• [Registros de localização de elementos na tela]
--------------------------------

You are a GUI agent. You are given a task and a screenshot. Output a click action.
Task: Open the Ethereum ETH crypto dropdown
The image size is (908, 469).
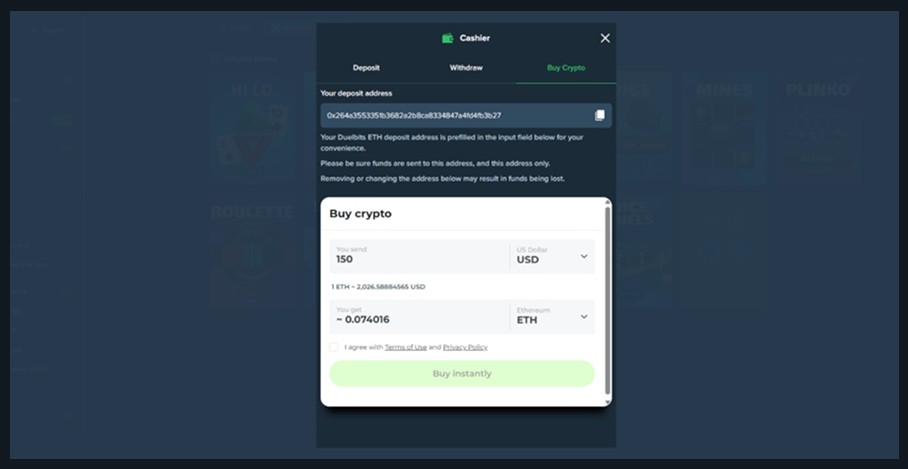tap(553, 317)
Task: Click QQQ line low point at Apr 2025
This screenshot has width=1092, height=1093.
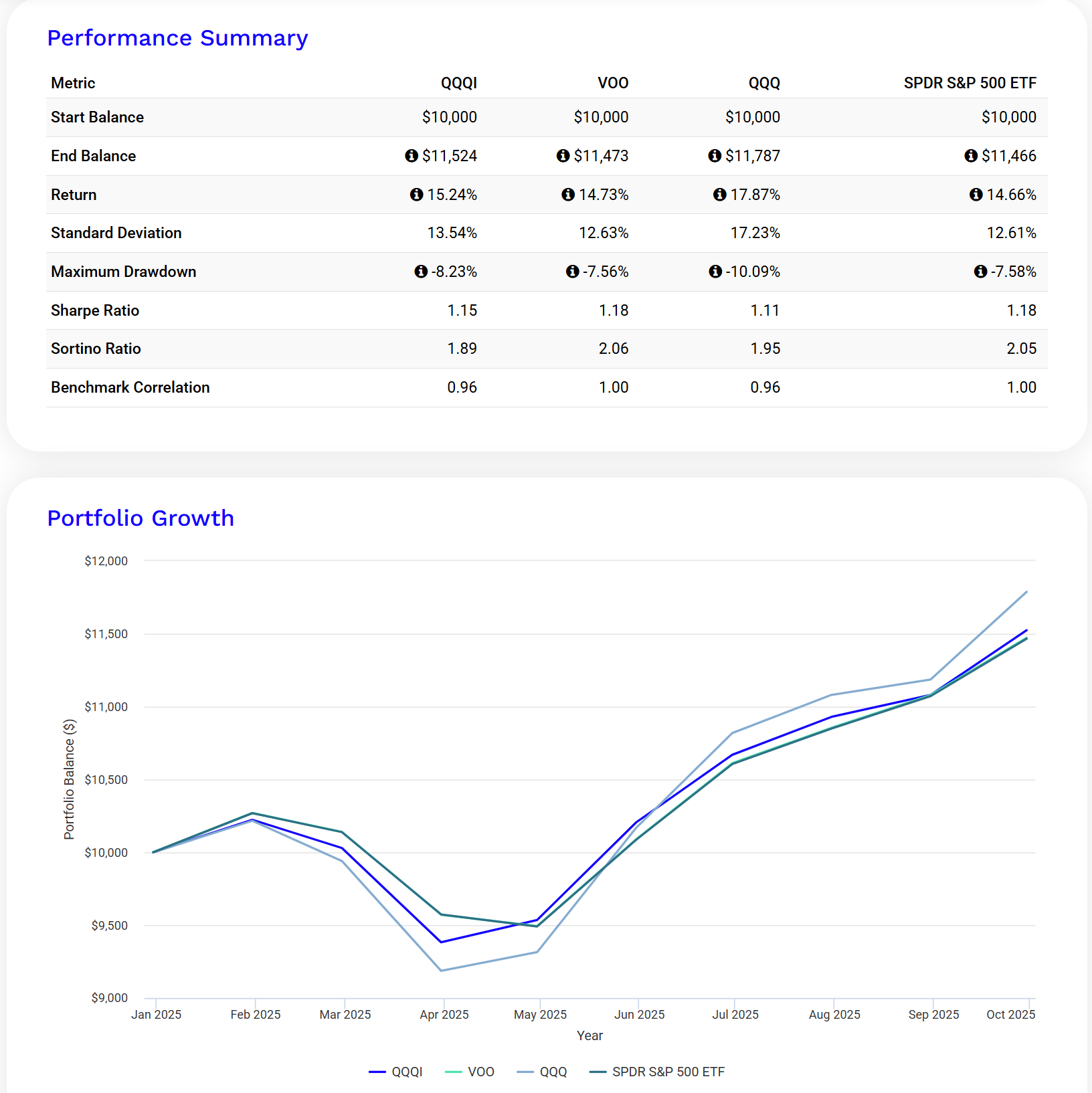Action: click(x=442, y=971)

--------------------------------

• [Exercício curto] Reescreva todas as linhas acima como uma tabela em Markdown com as colunas "Número" e "Linha" e omita as linhas em branco. Não inclua as imagens na resposta.

• [Exercício resolvido]
| Número | Linha |
|---|---|
| 1 | You are a GUI agent. You are given a task and a screenshot. Output a click action. |
| 2 | Task: Open the Ethereum ETH crypto dropdown |
| 3 | The image size is (908, 469). |
| 4 | tap(553, 317) |
| 5 | Task: Click QQQ line low point at Apr 2025 |
| 6 | This screenshot has width=1092, height=1093. |
| 7 | Action: click(x=442, y=971) |